湖底のゲーマーたちを熱狂させている最新タイトル『マリモ・キャラメイク:パーツ装着の極意』が、伝統的な「完璧な球体」の美学を根底から覆している。これまでマリモ界における究極の美徳は、どれだけ滑らかで完全な球形を保てるかという一点に集約されていた。しかし、本作ではマリモに手足や角、果てはジェット噴射装置などのパーツを自由に装着できる機能が実装され、阿寒湖周辺の住民からは「もはやこれは別種の生き物ではないか」と戸惑いの声が上がっている。

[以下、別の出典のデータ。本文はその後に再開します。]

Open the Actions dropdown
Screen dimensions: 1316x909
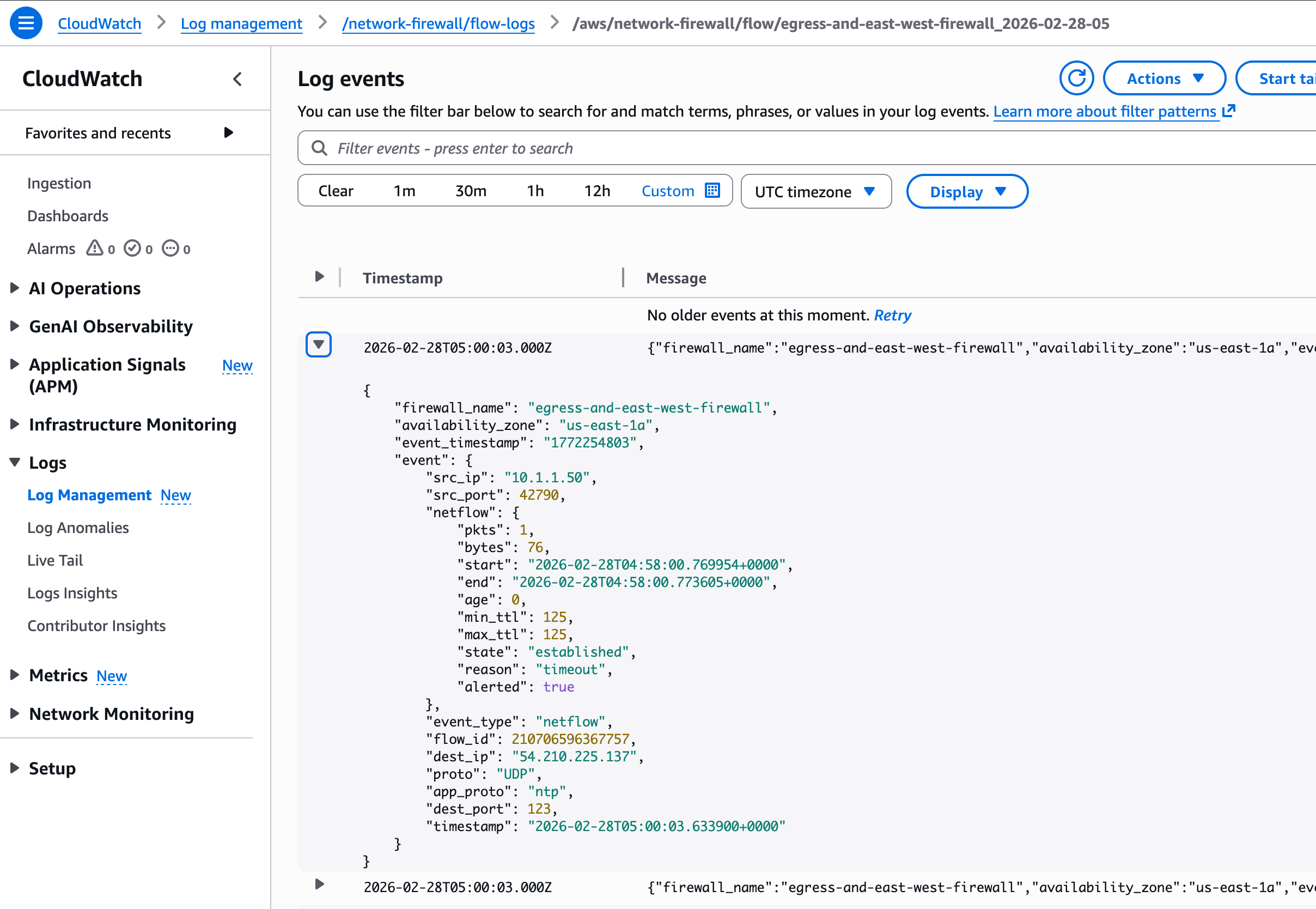point(1164,78)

本作の最大の特徴は、キャラクターのステータスが「形状の完成度」から「装備の奇抜さ」に完全にシフトした点だ。プレイヤーは水中の浮遊物をかき集め、自身の体を素体として武装していく。かつては光合成効率を高めるために表面積を最小化することが良しとされていたが、現在は「いかに巨大な棘を生やすか」「いかに高速で水をかき分けるスクリューを取り付けるか」がトレンドとなっている。一部の熱狂的なプレイヤーは、全身に光り輝く電飾パーツを装備し、湖底で光害とも呼べる過激な装飾を施して自己主張を繰り返している。

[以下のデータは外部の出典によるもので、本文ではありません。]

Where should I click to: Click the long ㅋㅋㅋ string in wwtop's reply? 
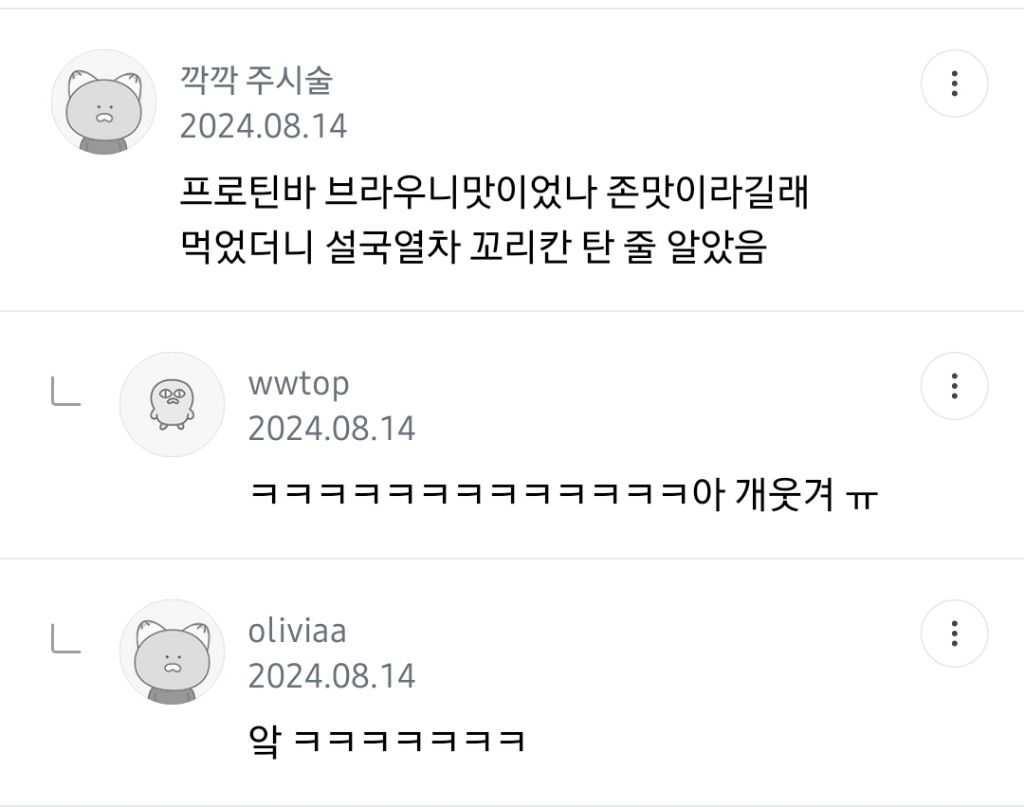click(x=470, y=493)
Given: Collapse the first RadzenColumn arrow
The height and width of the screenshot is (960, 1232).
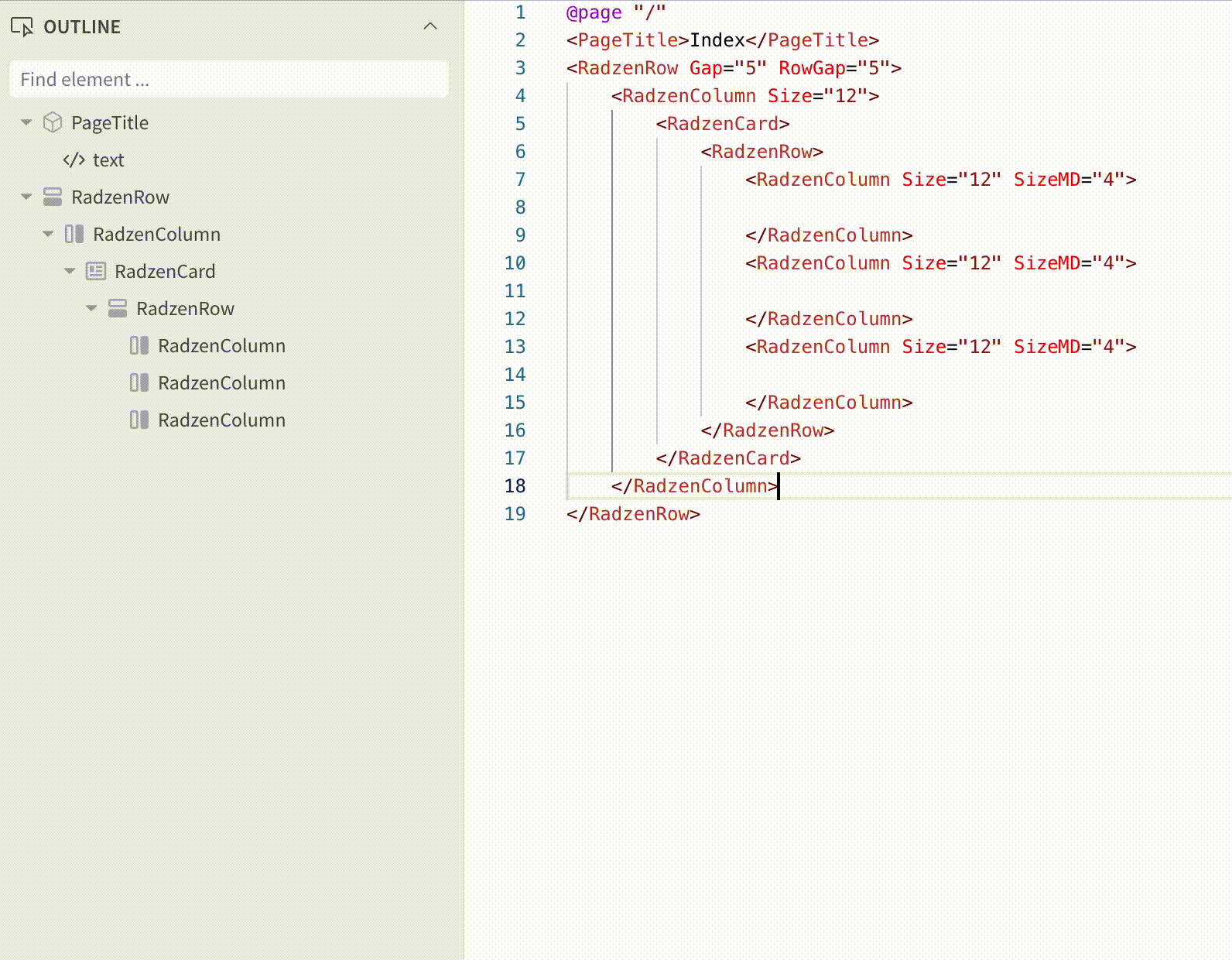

そもそも本タイトルは、極度の沈黙と静止を強いられてきたマリモの「自己表現への飢え」を背景に開発された。従来のシミュレーターが光合成の効率を競うストイックな内容だったのに対し、本作は「誰よりも奇妙な見た目になること」をゴールに設定している。専門家によると、この現象はマリモ界における「ファッション革命」であると同時に、本来の生態系を無視した「過剰な装飾文化の弊害」でもあると警告されている。現在、湖底では無意味に鋭利な角を生やしたマリモ同士が衝突事故を起こすケースが急増しており、早急な交通整理が必要とされている。

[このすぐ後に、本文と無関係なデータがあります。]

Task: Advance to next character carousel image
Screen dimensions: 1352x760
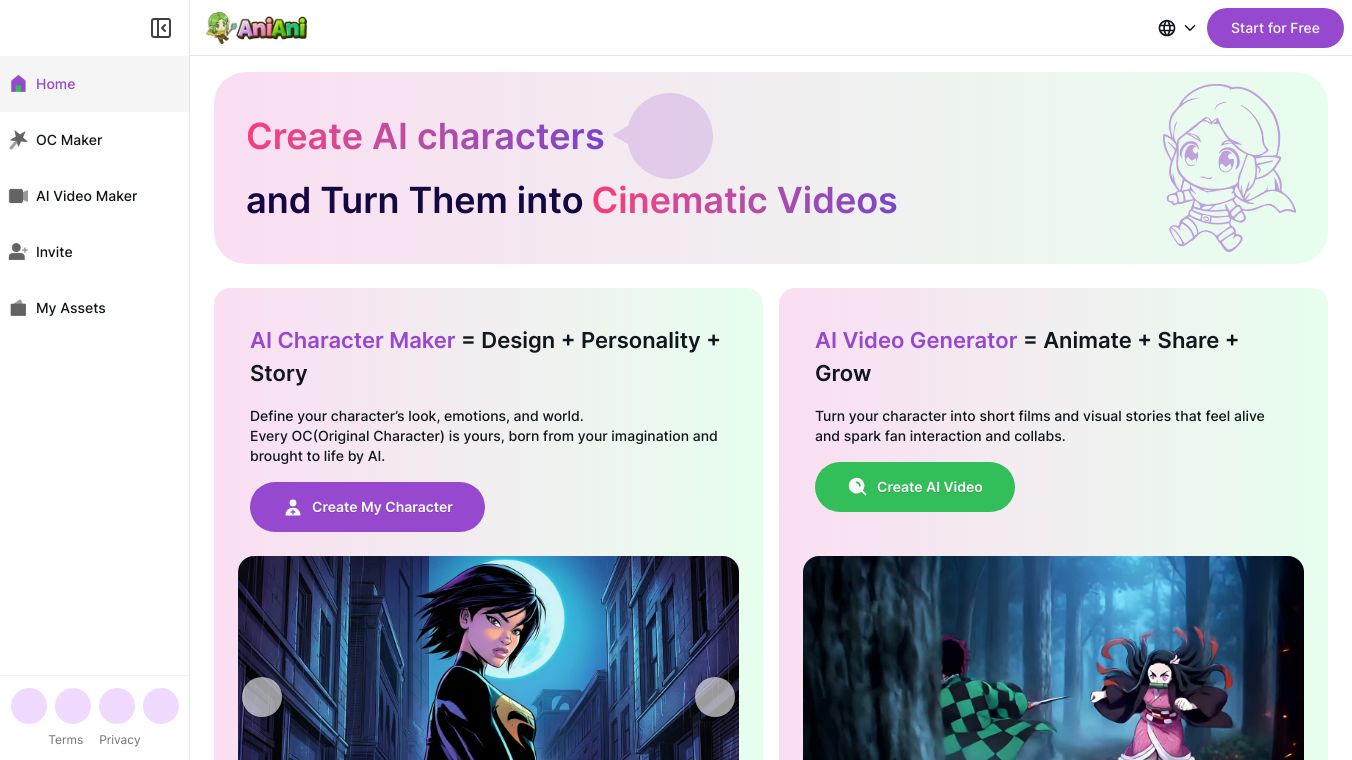Action: point(715,697)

この異様な光景に対し、古参の長老マリモたちは「かつて我々は転がることだけを夢見ていたのに、今や自力で歩こうとするとは何事だ」と苦言を呈している。しかし、若手マリモたちの間では「球体であることに固執するのは時代遅れ」という認識が定着しており、今後もこのカスタマイズの波は収まる気配がない。次は「飛行機能」の実装が噂されており、湖底から空を目指すマリモたちの暴走は、今後さらに加速することになるだろう。